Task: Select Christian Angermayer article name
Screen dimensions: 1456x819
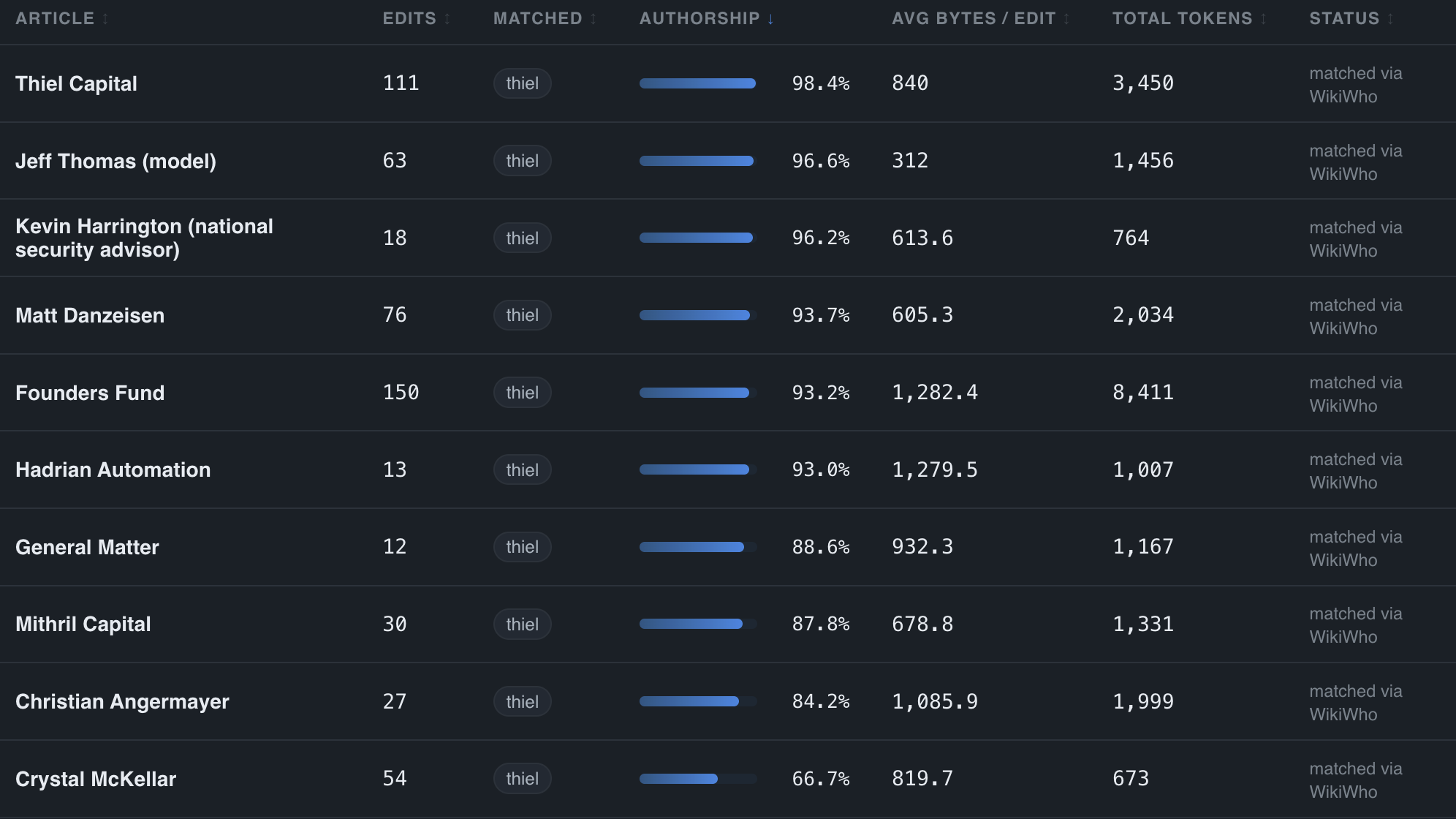Action: (122, 702)
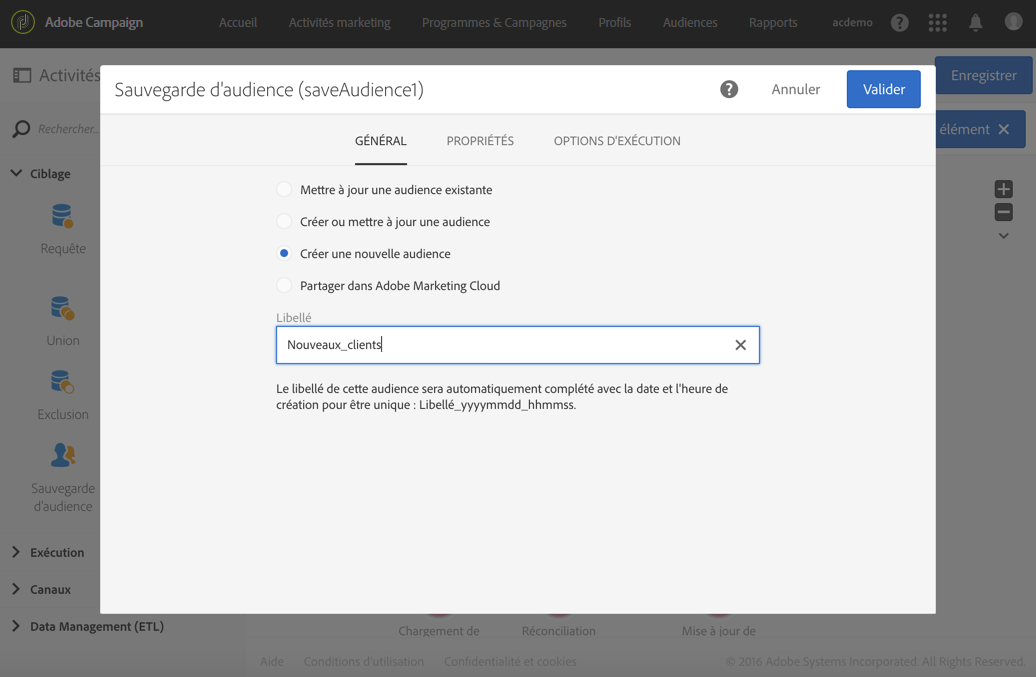The width and height of the screenshot is (1036, 677).
Task: Select the Union activity icon
Action: pyautogui.click(x=62, y=308)
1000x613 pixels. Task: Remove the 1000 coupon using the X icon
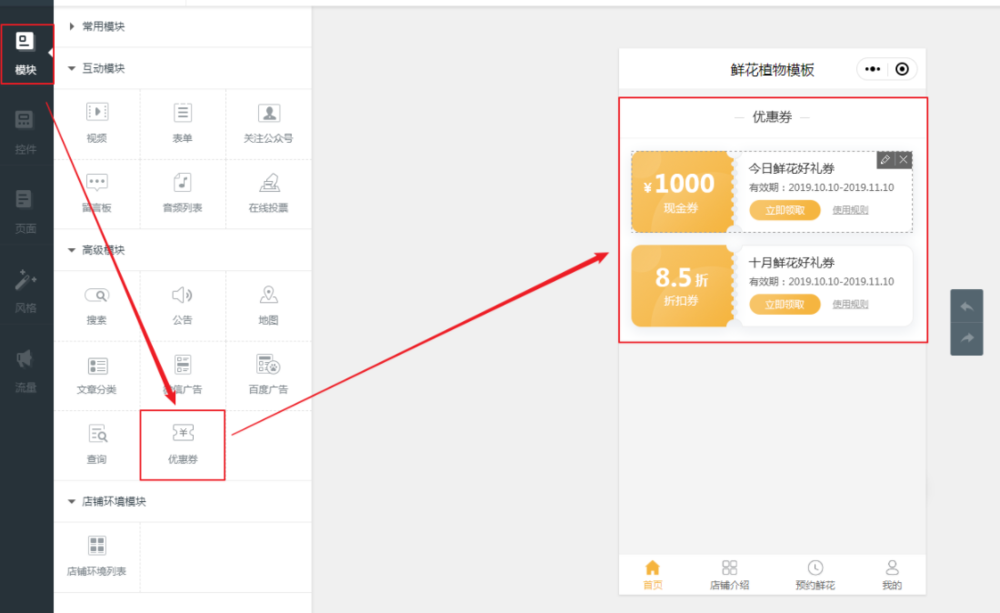[x=904, y=160]
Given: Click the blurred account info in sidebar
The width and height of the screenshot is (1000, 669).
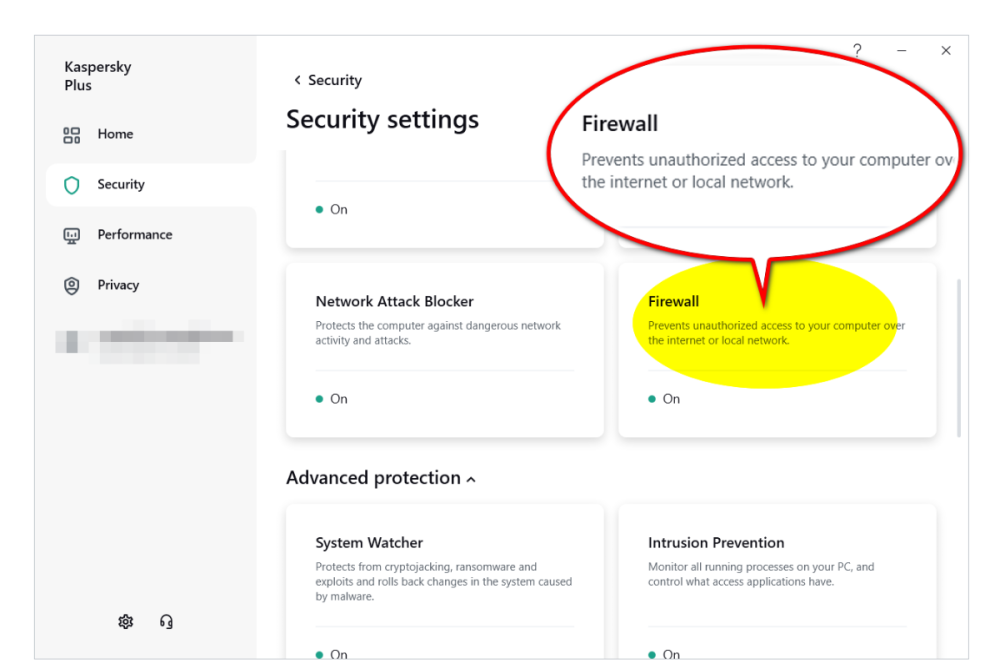Looking at the screenshot, I should [x=150, y=341].
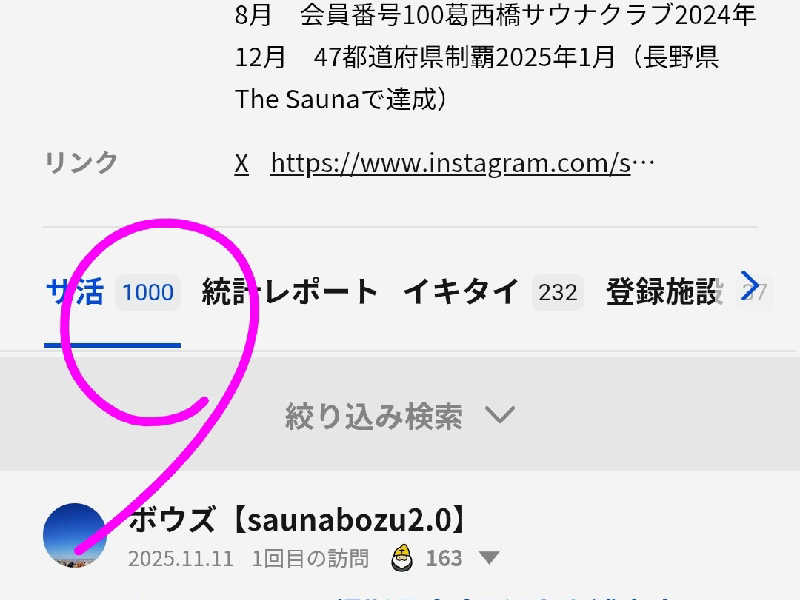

# # #

- TASK OBJECTIVE -
Images are not part of the copy. Everything else in the records must be reproduced exactly.

- RESULT OF THIS TASK -
Task: Select Christian Angermayer article name
Screen dimensions: 1456x819
Action: (122, 702)
The width and height of the screenshot is (1036, 677).
Task: Select the Union activity icon
Action: pyautogui.click(x=62, y=308)
1000x613 pixels. Task: Remove the 1000 coupon using the X icon
[x=904, y=160]
Given: Click the blurred account info in sidebar
The width and height of the screenshot is (1000, 669).
Looking at the screenshot, I should [x=150, y=341].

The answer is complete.